I'm Angry Asian Man's Angry Reader of the Week. The feature began in 2009 and has been a cool glimpse into what Angry Asian America looks like. What a privilege it is to be able to share thoughts on this platform; I started reading Angry Asian Man as a young student organizer at UCI and it continues to be a way of feeling engaged with what I'm starting to understand is but a fraction of what Asian Americans are up to. The site's aggregate approach to Asian/American-related media highlights our relationship with mainstream media and also the innovative ways Asian America communicates with itself and with the broader community.
After sharing what makes me angry, my mind has naturally turned to what I have been doing about those things. I touched on so much, writing down most of what comes to mind when I think about things that get the fire going in my chest and steam coming out of my eyes. But what do I do beyond that? How do I engage with the world so that I'm doing more than feeling it?
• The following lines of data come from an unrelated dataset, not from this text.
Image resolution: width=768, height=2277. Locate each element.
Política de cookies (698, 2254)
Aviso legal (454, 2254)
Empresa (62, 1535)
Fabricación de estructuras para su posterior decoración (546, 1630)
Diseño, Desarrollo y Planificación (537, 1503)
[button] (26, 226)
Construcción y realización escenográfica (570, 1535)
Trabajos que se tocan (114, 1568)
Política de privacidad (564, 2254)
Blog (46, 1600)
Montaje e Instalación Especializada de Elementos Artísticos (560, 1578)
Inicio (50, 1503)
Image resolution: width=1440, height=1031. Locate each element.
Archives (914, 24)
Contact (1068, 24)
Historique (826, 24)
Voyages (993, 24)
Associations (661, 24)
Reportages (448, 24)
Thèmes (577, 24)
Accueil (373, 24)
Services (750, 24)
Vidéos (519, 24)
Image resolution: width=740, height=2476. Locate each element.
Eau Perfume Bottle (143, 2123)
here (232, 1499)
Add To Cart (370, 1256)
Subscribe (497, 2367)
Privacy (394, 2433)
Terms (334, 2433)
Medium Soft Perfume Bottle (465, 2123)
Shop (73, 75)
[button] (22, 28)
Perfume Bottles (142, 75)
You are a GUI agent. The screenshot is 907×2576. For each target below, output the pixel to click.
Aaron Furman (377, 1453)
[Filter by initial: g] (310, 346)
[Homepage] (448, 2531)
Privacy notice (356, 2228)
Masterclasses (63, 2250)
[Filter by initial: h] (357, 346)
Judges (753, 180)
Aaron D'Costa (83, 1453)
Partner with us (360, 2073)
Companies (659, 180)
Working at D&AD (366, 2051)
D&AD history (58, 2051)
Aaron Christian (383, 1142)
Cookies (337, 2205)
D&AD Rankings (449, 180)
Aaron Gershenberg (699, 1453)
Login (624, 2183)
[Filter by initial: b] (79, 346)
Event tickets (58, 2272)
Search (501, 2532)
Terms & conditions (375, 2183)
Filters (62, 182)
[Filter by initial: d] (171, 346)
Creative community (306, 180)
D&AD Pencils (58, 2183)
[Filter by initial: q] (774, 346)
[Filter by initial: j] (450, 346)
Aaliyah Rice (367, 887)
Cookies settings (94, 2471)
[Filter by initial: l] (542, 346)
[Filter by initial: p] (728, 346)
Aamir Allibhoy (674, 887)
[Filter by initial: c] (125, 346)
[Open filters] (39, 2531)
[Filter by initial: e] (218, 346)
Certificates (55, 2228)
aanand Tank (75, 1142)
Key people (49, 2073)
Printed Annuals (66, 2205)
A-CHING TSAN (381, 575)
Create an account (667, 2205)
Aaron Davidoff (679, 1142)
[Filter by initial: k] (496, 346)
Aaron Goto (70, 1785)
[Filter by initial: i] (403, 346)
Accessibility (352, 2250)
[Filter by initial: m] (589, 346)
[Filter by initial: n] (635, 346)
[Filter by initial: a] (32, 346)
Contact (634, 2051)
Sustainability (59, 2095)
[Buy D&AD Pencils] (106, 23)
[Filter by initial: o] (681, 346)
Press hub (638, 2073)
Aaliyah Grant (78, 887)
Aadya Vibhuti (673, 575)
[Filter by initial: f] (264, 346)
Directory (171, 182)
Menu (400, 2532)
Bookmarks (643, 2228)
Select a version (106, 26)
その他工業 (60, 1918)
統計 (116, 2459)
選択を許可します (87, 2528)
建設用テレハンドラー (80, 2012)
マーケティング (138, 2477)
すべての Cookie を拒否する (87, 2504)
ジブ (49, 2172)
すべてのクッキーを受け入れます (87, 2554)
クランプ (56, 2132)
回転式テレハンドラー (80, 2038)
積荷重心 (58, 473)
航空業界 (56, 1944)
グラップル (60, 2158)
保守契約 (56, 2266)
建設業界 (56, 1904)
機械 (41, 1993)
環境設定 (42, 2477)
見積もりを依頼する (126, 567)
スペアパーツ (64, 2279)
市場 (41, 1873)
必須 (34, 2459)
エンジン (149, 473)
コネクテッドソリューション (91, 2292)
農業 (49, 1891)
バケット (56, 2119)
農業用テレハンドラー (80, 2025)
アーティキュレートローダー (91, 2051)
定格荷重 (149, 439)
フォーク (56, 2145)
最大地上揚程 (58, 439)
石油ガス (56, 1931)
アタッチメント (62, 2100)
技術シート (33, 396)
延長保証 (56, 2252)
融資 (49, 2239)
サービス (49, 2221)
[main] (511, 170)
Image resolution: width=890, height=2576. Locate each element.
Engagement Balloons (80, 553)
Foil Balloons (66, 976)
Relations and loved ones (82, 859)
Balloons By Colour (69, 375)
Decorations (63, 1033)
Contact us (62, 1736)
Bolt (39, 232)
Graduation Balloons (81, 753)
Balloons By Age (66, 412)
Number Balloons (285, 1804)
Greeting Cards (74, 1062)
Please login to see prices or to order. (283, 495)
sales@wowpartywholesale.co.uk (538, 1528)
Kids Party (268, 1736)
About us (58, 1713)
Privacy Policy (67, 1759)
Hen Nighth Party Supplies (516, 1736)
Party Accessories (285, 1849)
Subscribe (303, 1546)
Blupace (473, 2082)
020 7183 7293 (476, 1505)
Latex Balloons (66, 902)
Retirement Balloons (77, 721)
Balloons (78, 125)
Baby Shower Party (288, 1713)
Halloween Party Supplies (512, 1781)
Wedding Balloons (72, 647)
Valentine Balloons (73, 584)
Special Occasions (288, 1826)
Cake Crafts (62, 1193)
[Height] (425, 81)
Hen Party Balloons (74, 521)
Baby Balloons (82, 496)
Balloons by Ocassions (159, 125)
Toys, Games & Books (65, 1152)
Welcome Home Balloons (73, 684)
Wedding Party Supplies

The thing that immediately comes to mind is that I write about some of those things. I'm a writer. I didn't identify as one in the interview, really, because it still feels strange to identify that way when my daily practice is primarily personal, and because I've become much more sporadic in sharing my writing lately. There's been a lot of inward-turning lately, a side effect (benefit) of the critical self-reflection practiced with such intention in Public Allies Los Angeles. I think often of what I read in one of Grace Lee Boggs' books: that there is a need for a stop or pause to the industrial machine, the economic machine, so that we can take stock of how our society is (or is not) meeting people's and the planet's needs.
It is perhaps an impractical idea systemically, but as an individual it has felt really good to pause in a lot of outward action and practice serious reflection on how I want to move through the world and how I want to contribute to it. I worry that there are ways in which becoming focused on certain kinds of work forces us to neglect some of the other ways that we can work to live more sustainably and humanely with each other, and that doesn't feel right either. That we have a system that creates this dissonance is another thing that makes me angry.
I end the Angry Reader interview with the idea that we who can do something, must. I realize I'm saying that for myself more than for anyone else.